Ao longo de cinco anos, a recorrência clínica dos sintomas ocorreu em cerca de 1,8% das pacientes. O dado chama atenção pela complexidade da doença e indica que a avaliação pré-operatória deve ir além das lesões visíveis durante a operação.
A pergunta de fundo é por que a doença pode retornar. A endometriose não é apenas uma lesão isolada; pode afetar tecidos profundos da pelve, com fibrose e alterações anatômicas nem sempre detectadas em avaliação superficial.
Por que a endometriose pode voltar
A presença de lesões profundas e alterações em planos mais internos é comum em casos complexos. Se não identificadas durante o procedimento, podem manter ou reativar sintomas com o tempo.
Essa realidade reforça a necessidade de avaliações detalhadas antes de definir a estratégia cirúrgica.
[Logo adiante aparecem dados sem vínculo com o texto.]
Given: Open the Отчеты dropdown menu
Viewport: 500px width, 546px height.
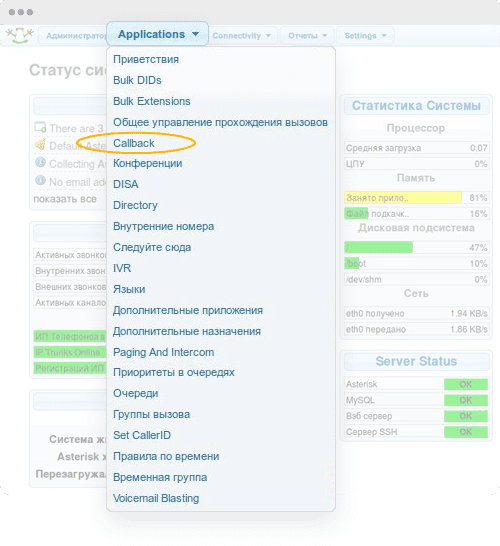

Abordagens que alcançam regiões profundas da pelve ajudam a reduzir o risco de recorrência.
O que o estudo mostra sobre a prática cirúrgica
O estudo destaca que procedimentos mais abrangentes, com análise e tratamento de áreas profundas, podem melhorar a durabilidade dos resultados. A experiência da equipe também é apontada como fator relevante.
Especialistas ressaltam que reconhecer a doença além do que aparece na superfície é essencial para planejar uma intervenção adequada. A complexidade da endometriose torna necessária uma abordagem cuidadosa e individualizada.